Vers une réforme du ferroviaire en France et en Europe

5 novembre 2012
Le 30 octobre, le Ministre français des transports, Frédéric Cuvillier, présentait la réforme du secteur ferroviaire français. Pour Jean-Jacob Bicep, eurodéputé EELV membre de la commission Transport et Tourisme au Parlement européen, la création d’un gestionnaire d’infrastructure unifié (GIU) est une bonne nouvelle.
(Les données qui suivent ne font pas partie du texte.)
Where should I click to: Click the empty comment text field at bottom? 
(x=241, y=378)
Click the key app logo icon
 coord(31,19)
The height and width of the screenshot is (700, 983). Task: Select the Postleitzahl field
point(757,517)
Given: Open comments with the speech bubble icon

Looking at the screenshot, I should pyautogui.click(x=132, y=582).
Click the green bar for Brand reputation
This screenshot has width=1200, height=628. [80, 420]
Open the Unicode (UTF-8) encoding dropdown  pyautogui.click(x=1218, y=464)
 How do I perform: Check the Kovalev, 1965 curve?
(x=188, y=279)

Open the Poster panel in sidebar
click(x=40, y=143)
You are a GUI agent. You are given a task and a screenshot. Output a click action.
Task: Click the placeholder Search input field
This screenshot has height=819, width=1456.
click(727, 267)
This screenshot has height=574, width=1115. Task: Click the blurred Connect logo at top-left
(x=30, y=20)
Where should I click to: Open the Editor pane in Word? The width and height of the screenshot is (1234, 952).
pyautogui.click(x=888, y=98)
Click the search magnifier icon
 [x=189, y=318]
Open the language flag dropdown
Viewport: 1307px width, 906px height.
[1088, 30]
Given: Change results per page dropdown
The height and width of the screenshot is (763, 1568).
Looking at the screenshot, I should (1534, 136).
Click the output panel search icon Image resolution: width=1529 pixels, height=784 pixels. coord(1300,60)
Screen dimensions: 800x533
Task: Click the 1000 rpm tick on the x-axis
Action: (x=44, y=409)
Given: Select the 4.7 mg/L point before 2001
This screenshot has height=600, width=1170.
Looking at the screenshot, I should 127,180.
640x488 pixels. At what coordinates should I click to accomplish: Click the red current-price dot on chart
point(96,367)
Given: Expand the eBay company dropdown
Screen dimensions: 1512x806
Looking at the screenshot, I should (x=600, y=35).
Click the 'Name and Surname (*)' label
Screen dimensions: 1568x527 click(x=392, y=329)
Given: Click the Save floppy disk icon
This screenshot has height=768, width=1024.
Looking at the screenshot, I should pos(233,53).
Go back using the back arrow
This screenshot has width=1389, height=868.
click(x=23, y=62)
Cette structure, qui chapeautera le Réseau ferré de France (RFF), la Direction de la circulation ferroviaire et SNCF infrastructures, viendra peut être mettre un terme aux surcoûts et aux difficultés occasionnées par les séparations entre le gestionnaire d’infrastructures et l’opérateur de service, au détriment des usagers.
La priorité absolue du secteur ferroviaire doit être de fournir des services publics de qualité, sûrs et durables, afin de garantir la mobilité de chacune et de chacun, dans le plein respect des conditions sociales des travailleurs. Cette priorité ne pourra qu’être mieux atteinte grâce à une coordination publique efficace, garantissant une approche globale et concertée des besoins d’investissements dans le secteur des infrastructures et des exigences du transport de voyageurs.

Pour Jean-Jacob Bicep : « Cette décision tombe à point nommé, aux prémices de la grande négociation européenne sur le quatrième paquet ferroviaire qui devrait s’amorcer fin 2012. La décision du Ministre doit se lire à la lumière du projet plus global de réforme du secteur ferroviaire en Europe, projet sur lequel les écologistes entendent peser de tout leur poids. »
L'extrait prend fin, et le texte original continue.